Another Nail in the Coffin? Moving Away from Population-Based Case-Control Studies during Outbreak Investigations

Monday, June 15, 2015: 2:00 PM
103, Hynes Convention Center
Rachel Jervis , Colorado Department of Public Health and Environment, Denver, CO
Hillary Booth , Oregon Public Health Division, Portland, OR
Joshua M Rounds , Minnesota Department of Health, St. Paul, MN
Nisha B. Alden , Colorado Department of Public Health and Environment, Denver, CO
Craig Hedberg , University of Minnesota, Minneapolis, MN

BACKGROUND:   Population-based case-control studies (CCS) have been a mainstay of foodborne outbreak investigations. Because CCS are resource intensive and slow, other methods have been developed for testing associations between suspected foods and illness. We compared CCS (odds ratios) to Bernoulli trials (binomial probabilities) using existing food exposure data in two outbreak investigations.

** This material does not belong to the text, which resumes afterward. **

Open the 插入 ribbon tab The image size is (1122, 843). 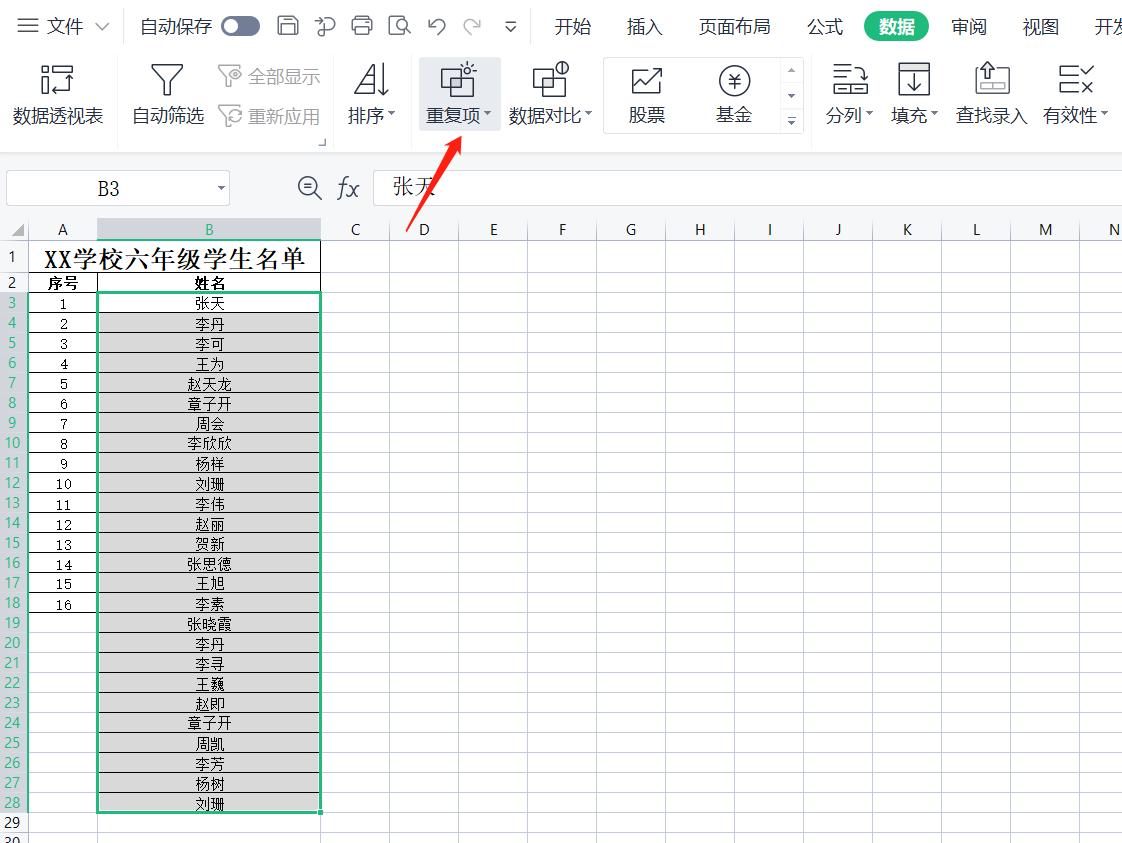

METHODS:   We conducted population-based CCS during a 2013 Shiga toxin-producing E. coli (STEC) outbreak associated with cucumbers from restaurant chain A and a 2014 Salmonella outbreak associated with ground beef. We then calculated binomial probabilities for the suspected food item from each outbreak and compared resources used and outcomes. 

RESULTS:   In the STEC outbreak, all 8 cases interviewed with a detailed food exposure questionnaire recalled eating at outlets of a single restaurant chain (Chain A). To test the association between illness and eating at chain A, controls were enrolled using sequential digit dialing. Eight interviewers made 574 calls to enroll 12 controls (mean 47.8 calls per control enrolled). The odds ratio for eating at chain A was undefined with a p-value of 0.0007. In a second CCS using online orders from chain A to determine specific food items, 112 controls were enrolled in 175 phone calls (mean 1.6 calls made for each control enrolled). This second CCS implicated cucumbers (odds ratio undefined, p-value of 0.002). Using a background exposure rate of 2%, from Minnesota Department of Health’s sporadic STEC cases, the binomial probability of 8/8 cases eating at chain A is p<0.0001. Using the 2006/2007 FoodNet Population Survey exposure rate of cucumbers of 46.7%, the binomial probability of 8/8 cases eating cucumbers is p=0.002. In the Salmonella outbreak, controls were enrolled using geographically based phone lists created using whitepages.com. Ten interviewers made 560 calls, enrolling 16 controls (mean 35 calls per control enrolled). Additionally, staff spent 15 hours creating the phone lists. Consuming any ground beef (OR=11, p<0.04) and purchasing Chain B ground beef (OR=10, p=0.01) were associated with illness.  Relevant exposure rates for ground beef included: 32% (Oregon Salmonella cases) and 40% (Colorado FoodNet Population Survey, 2007) with binomial probabilities that 11/12 cases consumed ground beef of p<0.00001 and p=0.0003, respectively. 

CONCLUSIONS:   These two outbreak investigations demonstrate that using binomial probabilities with available background exposure rates may yield the same results as population based CCS while expending less time and effort and fewer resources. Identifying representative background exposure data can be challenging, as food consumptions varies regionally.